Copy out every entry, keeping each character the same.

Dataset records
-------------------------
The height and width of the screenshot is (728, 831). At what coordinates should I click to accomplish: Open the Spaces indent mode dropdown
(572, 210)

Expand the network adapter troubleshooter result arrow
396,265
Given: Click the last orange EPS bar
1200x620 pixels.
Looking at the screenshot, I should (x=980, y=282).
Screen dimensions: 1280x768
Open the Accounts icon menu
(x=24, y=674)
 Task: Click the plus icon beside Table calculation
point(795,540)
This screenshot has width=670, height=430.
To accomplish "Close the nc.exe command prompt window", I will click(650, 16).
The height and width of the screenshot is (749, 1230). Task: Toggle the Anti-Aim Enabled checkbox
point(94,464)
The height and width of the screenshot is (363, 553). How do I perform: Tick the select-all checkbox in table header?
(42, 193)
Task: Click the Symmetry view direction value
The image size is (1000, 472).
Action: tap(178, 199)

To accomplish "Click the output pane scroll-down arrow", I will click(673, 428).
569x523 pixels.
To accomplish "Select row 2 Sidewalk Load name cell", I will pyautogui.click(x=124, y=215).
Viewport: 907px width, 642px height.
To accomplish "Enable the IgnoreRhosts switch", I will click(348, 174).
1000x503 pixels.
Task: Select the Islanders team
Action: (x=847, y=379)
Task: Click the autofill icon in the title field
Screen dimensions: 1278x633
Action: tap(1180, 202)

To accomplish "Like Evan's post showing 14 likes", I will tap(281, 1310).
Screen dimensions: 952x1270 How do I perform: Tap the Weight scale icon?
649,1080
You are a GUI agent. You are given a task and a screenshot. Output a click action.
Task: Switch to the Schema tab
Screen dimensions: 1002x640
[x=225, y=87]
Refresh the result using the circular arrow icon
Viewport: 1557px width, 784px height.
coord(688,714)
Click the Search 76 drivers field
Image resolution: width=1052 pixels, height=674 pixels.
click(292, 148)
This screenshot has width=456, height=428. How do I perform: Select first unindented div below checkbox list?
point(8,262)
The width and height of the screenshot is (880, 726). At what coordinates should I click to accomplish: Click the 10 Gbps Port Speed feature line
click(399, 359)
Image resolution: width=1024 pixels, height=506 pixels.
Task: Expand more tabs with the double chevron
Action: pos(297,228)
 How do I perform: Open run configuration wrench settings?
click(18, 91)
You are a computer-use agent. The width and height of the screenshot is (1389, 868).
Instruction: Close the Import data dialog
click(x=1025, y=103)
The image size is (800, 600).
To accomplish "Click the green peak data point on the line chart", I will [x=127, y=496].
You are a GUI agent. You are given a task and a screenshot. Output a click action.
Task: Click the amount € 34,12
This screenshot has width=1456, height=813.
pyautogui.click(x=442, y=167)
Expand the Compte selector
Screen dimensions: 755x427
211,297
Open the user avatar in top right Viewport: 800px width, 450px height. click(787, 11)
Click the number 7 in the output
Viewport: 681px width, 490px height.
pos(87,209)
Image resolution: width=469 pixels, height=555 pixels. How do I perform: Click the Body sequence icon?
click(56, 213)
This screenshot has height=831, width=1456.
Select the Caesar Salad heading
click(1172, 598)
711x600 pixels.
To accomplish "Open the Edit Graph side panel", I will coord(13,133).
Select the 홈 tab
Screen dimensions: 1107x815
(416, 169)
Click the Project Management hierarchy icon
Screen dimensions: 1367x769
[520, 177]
-------------------------
__SOLUTION FOR THIS EXERCISE__
The height and width of the screenshot is (728, 831). At what coordinates should I click to accomplish: Open the Spaces indent mode dropdown
(572, 210)

Expand the network adapter troubleshooter result arrow
396,265
Given: Click the last orange EPS bar
1200x620 pixels.
Looking at the screenshot, I should (x=980, y=282).
Screen dimensions: 1280x768
Open the Accounts icon menu
(x=24, y=674)
 Task: Click the plus icon beside Table calculation
point(795,540)
This screenshot has width=670, height=430.
To accomplish "Close the nc.exe command prompt window", I will click(650, 16).
The height and width of the screenshot is (749, 1230). Task: Toggle the Anti-Aim Enabled checkbox
point(94,464)
The height and width of the screenshot is (363, 553). How do I perform: Tick the select-all checkbox in table header?
(42, 193)
Task: Click the Symmetry view direction value
The image size is (1000, 472).
Action: tap(178, 199)

To accomplish "Click the output pane scroll-down arrow", I will click(673, 428).
569x523 pixels.
To accomplish "Select row 2 Sidewalk Load name cell", I will pyautogui.click(x=124, y=215).
Viewport: 907px width, 642px height.
To accomplish "Enable the IgnoreRhosts switch", I will click(348, 174).
1000x503 pixels.
Task: Select the Islanders team
Action: (x=847, y=379)
Task: Click the autofill icon in the title field
Screen dimensions: 1278x633
Action: tap(1180, 202)

To accomplish "Like Evan's post showing 14 likes", I will tap(281, 1310).
Screen dimensions: 952x1270 How do I perform: Tap the Weight scale icon?
649,1080
You are a GUI agent. You are given a task and a screenshot. Output a click action.
Task: Switch to the Schema tab
Screen dimensions: 1002x640
[x=225, y=87]
Refresh the result using the circular arrow icon
Viewport: 1557px width, 784px height.
coord(688,714)
Click the Search 76 drivers field
Image resolution: width=1052 pixels, height=674 pixels.
click(292, 148)
This screenshot has width=456, height=428. How do I perform: Select first unindented div below checkbox list?
point(8,262)
The width and height of the screenshot is (880, 726). At what coordinates should I click to accomplish: Click the 10 Gbps Port Speed feature line
click(399, 359)
Image resolution: width=1024 pixels, height=506 pixels.
Task: Expand more tabs with the double chevron
Action: pos(297,228)
 How do I perform: Open run configuration wrench settings?
click(18, 91)
You are a computer-use agent. The width and height of the screenshot is (1389, 868).
Instruction: Close the Import data dialog
click(x=1025, y=103)
The image size is (800, 600).
To accomplish "Click the green peak data point on the line chart", I will [x=127, y=496].
You are a GUI agent. You are given a task and a screenshot. Output a click action.
Task: Click the amount € 34,12
This screenshot has width=1456, height=813.
pyautogui.click(x=442, y=167)
Expand the Compte selector
Screen dimensions: 755x427
211,297
Open the user avatar in top right Viewport: 800px width, 450px height. click(787, 11)
Click the number 7 in the output
Viewport: 681px width, 490px height.
pos(87,209)
Image resolution: width=469 pixels, height=555 pixels. How do I perform: Click the Body sequence icon?
click(56, 213)
This screenshot has height=831, width=1456.
Select the Caesar Salad heading
click(1172, 598)
711x600 pixels.
To accomplish "Open the Edit Graph side panel", I will coord(13,133).
Select the 홈 tab
Screen dimensions: 1107x815
(416, 169)
Click the Project Management hierarchy icon
Screen dimensions: 1367x769
[520, 177]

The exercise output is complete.